LOFAR4SpaceWeather (LOFAR4SW) - Increasing European Space-Weather Capability with Europe's Largest Radio Telescope: Preparing for the Critical Design Review (CDR)

The Low Frequency Array (LOFAR) consists of a dense core of 24 stations near Exloo in The Netherlands, an additional 14 stations spread across the northeast Netherlands, and a further 14 stations based internationally across Europe. These international stations are six in Germany, three in northern Poland, and one each in France, Ireland, Latvia, Sweden, and the UK. LOFAR can observe over a wide bandwidth of radio frequencies (~10-250 MHz) at high spatial/temporal resolutions. It has capabilities that enable studies of several aspects of space weather to be progressed well beyond today's state-of-the-art. However, with its present governance it can only be used for space-weather campaign studies. This severely limits LOFAR's ability to contribute to space-weather monitoring/forecast beyond its core strength of enabling world-leading scientific research.

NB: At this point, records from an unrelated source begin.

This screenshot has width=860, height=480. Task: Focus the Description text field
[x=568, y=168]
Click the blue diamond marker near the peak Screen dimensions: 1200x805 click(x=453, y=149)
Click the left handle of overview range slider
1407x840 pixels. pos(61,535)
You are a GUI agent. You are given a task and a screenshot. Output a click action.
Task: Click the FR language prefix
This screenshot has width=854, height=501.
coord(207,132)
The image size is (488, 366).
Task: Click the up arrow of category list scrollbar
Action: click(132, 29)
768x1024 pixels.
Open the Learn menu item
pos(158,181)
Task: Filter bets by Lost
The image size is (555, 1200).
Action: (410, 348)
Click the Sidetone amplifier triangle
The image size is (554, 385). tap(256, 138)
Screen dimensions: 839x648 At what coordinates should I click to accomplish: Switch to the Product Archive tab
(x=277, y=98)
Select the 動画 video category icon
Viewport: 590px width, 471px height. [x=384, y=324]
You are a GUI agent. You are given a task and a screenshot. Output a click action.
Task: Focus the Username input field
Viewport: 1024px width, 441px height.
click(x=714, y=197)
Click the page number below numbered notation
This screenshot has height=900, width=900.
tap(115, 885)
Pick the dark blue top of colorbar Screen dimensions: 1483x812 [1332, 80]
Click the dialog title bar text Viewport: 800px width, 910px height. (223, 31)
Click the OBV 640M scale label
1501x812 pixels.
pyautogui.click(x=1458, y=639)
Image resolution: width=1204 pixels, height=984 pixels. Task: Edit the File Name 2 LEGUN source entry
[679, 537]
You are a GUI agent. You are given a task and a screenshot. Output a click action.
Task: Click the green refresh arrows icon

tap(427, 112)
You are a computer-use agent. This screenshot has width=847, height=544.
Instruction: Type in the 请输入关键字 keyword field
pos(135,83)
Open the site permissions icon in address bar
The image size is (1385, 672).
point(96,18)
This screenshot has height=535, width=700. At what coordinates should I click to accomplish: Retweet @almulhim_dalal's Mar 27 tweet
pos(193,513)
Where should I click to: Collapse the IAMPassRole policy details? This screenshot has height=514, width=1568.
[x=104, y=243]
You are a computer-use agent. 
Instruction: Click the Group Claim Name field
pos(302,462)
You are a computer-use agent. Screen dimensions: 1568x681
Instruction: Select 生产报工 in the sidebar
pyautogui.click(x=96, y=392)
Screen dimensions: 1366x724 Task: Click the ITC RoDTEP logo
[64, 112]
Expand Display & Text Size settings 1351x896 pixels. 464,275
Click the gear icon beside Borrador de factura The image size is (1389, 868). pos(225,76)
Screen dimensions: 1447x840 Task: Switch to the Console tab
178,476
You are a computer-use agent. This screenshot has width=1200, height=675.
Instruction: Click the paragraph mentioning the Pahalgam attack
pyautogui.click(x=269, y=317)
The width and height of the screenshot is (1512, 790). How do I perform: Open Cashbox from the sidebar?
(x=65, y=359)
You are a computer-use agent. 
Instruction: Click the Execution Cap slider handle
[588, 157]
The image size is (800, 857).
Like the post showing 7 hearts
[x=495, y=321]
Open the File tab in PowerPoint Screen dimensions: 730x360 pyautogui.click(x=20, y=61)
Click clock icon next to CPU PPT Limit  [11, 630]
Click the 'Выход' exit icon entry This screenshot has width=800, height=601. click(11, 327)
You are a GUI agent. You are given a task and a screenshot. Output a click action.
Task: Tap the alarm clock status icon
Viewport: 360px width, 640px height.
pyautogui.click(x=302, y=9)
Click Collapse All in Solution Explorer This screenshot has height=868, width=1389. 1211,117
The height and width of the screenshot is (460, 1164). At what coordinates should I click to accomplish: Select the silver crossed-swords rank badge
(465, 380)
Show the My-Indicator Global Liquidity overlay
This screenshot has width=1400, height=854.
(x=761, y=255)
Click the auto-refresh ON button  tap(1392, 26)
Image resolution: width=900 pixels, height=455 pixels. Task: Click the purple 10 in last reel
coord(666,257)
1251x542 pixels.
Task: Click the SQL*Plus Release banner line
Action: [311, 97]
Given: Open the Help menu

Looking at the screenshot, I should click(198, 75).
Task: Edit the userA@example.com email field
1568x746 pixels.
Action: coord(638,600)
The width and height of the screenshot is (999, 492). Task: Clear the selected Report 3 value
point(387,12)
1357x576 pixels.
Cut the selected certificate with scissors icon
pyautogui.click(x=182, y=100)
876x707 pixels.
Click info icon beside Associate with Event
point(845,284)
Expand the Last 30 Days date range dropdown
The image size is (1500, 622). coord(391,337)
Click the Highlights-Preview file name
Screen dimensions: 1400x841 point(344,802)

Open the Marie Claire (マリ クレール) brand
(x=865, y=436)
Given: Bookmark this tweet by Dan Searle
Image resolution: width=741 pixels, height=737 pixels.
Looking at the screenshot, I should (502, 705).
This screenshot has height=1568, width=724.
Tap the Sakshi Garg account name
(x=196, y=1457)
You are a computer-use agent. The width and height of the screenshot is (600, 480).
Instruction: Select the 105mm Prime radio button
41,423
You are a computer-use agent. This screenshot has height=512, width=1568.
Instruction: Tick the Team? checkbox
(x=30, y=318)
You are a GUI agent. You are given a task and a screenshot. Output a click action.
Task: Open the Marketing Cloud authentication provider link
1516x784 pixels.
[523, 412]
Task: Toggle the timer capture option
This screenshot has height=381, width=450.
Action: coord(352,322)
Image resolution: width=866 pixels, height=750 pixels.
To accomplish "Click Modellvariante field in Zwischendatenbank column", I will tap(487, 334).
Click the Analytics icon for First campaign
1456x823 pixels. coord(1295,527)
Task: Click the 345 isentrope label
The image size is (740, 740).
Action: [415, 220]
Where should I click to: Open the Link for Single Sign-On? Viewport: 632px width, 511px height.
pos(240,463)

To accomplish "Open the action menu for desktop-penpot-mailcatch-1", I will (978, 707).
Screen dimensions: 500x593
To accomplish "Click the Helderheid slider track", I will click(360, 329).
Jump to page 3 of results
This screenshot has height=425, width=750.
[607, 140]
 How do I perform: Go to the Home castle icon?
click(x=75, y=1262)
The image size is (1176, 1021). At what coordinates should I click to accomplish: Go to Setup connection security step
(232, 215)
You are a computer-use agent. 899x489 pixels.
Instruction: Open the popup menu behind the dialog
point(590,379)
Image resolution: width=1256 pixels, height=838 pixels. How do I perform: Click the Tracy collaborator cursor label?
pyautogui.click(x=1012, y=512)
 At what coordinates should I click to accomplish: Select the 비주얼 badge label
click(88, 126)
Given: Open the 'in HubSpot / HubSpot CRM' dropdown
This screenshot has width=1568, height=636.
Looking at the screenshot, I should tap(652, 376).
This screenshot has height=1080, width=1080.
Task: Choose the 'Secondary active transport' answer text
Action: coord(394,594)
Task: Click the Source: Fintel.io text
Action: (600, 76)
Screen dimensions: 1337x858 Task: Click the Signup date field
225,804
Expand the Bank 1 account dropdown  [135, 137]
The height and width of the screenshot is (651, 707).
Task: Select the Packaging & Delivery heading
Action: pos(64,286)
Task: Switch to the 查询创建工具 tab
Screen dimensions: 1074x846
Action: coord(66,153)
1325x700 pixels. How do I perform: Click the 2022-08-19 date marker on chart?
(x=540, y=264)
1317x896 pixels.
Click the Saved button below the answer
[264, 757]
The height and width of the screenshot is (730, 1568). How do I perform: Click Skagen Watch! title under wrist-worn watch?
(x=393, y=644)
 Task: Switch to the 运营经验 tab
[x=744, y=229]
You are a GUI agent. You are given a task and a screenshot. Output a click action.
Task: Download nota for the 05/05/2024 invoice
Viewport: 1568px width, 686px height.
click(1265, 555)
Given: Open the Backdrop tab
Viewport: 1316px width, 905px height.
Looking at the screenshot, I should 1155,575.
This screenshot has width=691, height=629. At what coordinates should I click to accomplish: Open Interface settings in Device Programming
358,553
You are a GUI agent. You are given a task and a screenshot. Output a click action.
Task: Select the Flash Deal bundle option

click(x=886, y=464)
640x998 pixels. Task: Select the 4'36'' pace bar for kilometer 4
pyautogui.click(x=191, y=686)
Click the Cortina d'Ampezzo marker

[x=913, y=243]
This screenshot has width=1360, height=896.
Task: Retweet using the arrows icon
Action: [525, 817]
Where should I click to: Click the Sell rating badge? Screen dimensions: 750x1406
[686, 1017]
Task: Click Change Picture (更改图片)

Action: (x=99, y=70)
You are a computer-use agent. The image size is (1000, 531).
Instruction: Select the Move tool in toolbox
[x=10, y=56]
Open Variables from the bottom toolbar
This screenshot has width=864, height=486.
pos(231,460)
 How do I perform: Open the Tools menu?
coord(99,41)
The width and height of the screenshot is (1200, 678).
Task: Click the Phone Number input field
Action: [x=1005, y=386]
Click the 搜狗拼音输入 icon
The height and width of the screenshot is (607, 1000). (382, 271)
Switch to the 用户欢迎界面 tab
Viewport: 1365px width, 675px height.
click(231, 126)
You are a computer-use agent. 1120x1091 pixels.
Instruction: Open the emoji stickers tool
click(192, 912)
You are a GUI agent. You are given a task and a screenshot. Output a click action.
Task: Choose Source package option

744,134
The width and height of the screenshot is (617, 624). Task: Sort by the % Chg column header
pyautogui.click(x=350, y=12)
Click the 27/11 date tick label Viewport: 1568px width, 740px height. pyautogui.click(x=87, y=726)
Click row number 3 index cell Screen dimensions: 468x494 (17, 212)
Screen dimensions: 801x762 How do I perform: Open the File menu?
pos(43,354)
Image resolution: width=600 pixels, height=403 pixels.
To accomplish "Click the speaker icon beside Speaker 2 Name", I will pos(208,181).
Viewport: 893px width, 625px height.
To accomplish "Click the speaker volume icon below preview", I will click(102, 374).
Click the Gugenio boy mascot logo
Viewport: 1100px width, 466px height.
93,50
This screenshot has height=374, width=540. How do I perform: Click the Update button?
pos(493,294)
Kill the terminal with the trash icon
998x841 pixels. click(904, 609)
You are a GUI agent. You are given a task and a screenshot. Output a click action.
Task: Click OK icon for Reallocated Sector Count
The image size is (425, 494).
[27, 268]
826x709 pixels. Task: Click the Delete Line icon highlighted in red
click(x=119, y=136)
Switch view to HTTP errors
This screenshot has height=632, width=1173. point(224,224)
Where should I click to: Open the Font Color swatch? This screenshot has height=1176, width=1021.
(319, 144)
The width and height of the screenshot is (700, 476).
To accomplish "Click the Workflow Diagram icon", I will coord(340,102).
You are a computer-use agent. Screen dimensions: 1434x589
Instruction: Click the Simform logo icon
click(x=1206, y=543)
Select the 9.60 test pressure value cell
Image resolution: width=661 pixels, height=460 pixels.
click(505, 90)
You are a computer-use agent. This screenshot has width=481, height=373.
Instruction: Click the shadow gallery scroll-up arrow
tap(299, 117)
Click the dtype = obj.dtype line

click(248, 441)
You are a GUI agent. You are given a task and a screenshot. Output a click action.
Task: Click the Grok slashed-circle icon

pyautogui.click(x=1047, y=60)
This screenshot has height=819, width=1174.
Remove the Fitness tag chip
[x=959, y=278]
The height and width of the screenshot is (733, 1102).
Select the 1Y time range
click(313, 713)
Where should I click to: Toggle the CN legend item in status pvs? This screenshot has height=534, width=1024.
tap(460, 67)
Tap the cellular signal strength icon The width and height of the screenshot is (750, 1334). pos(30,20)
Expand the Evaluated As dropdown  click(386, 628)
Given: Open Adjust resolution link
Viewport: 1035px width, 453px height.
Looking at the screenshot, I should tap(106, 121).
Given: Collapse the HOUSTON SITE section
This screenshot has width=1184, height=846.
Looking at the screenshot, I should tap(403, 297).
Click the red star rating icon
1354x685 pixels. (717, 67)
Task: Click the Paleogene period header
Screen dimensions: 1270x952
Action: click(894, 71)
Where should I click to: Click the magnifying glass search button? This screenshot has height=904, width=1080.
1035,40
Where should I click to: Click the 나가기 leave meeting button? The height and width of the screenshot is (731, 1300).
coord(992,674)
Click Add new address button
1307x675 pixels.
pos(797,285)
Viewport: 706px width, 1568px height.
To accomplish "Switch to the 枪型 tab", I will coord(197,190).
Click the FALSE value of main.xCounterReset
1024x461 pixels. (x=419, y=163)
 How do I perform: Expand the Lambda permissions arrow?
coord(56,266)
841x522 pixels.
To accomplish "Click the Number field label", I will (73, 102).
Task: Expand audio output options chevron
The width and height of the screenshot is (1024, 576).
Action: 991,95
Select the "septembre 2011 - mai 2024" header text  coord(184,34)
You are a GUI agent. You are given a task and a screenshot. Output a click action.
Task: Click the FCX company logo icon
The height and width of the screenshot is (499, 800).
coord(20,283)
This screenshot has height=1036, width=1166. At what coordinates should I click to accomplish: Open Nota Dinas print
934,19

The LOFAR For Space Weather (LOFAR4SW) project (see: http://lofar4sw.eu/) is a Horizon 2020 (H2020) INFRADEV design study to undertake investigations into upgrading LOFAR to allow for regular space-weather science/monitoring observations in parallel with normal radio-astronomy/scientific operations. This involves all aspects of political, user, forecaster, and scientific engagement with various stakeholders with the full recognition that space weather is a worldwide threat with varied local, regional, continent-wide impacts, and global impacts.

Here, we summarise the most-recent key aspects of the LOFAR4SW progress including outputs/progress following the Detailed Design Review (DDR) and User Workshop, and particularly our plans for the Critical Design Review (CDR) which is now delayed due to COVID-19 effects on project progress.

A fully-envisage longer-term goal of enable a LOFAR4SW update would make LOFAR one of Europe's most-comprehensive space-weather observing systems capable of shedding new light on several aspects of the space-weather system, from the Sun to the solar wind to Jupiter and Earth's ionosphere.